In a recent tax appeals case, a taxpayer successfully challenged an assessment raised by Irish Revenue for capital gains tax arising from a disposal of shares in a Maltese tax resident company. 

In upholding the taxpayer’s challenge, the Irish Tax Appeal Commission (the “TAC”) once again demonstrated its ability to determine legal arguments that go beyond the provisions of the domestic Irish tax code (the “Code”).  As such, taxpayers should ensure that all available legal arguments are considered when challenging a tax assessment.

Background to the Determination

The taxpayer challenged the application of a provision of the Code which effectively disregards the existence of a non-Irish tax resident company to impose a tax charge directly on the shareholder of the non-resident company.

In this instance, the taxpayer was the 100% shareholder of a Maltese tax resident company (“MaltaCo”).  MaltaCo disposed of a shareholding in an Irish resident trading subsidiary (“TradeCo”) for over EUR 29 million.  Irish Revenue sought to treat the chargeable gain on the disposal of TradeCo as if it had accrued directly to the taxpayer (ie, MaltaCo was effectively disregarded).

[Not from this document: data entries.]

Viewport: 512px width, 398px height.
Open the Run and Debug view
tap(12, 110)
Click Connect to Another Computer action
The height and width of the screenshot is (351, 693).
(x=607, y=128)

Three Pronged Attack: Domestic, International and EU Law

The determination carefully considered the assessment to tax in light of the provisions of Irish domestic tax law, the Ireland – Malta double tax treaty (the “DTT”), and EU law.  The TAC ultimately held in favour of the taxpayer on all grounds, as follows:

  • Domestic law: While the relevant domestic provision required that the chargeable gains of MaltaCo be attributed to the taxpayer, the TAC held that any such chargeable gains were to be computed as if MaltaCo was within the charge to Irish tax.  Consequently, applying the fiction that MaltaCo was Irish tax resident, the Irish participation exemption operated to exempt any gains accruing on the disposal of TradeCo.  On this basis, there were no chargeable gain to attribute to the taxpayer.
  • Double Tax Treaty: The DTT allocates taxing rights in respect of gains from the disposal of shares based on the tax residence of the seller.  On this basis, the TAC found that the disposal of TradeCo by MaltaCo was taxable only in Malta.  Consequently, the domestic charging provision could not “prevail” and the DTT took precedence.
  • EU law: The free movement of capital constitutes a fundamental freedom of the EU.  In this instance, a difference in treatment arose because of the taxpayer’s decision to invest in a non-resident company (ie, MaltaCo) instead of an Irish resident company.  Consistent with previous decisions, the TAC reiterated that it had jurisdiction to consider the compatibility of domestic tax law with EU law and disapplied the domestic provisions in this instance.  

Advice for Clients

This determination once again highlights the importance for taxpayers to think outside the confines of the Code when preparing a tax appeal.  Provisions of the Code should always be considered in light of their EU and international law context, with a careful consideration of the relevant underlying legal and jurisdictional principles.  In this way, taxpayers can ensure they maximise their chances of success when challenging a tax assessment.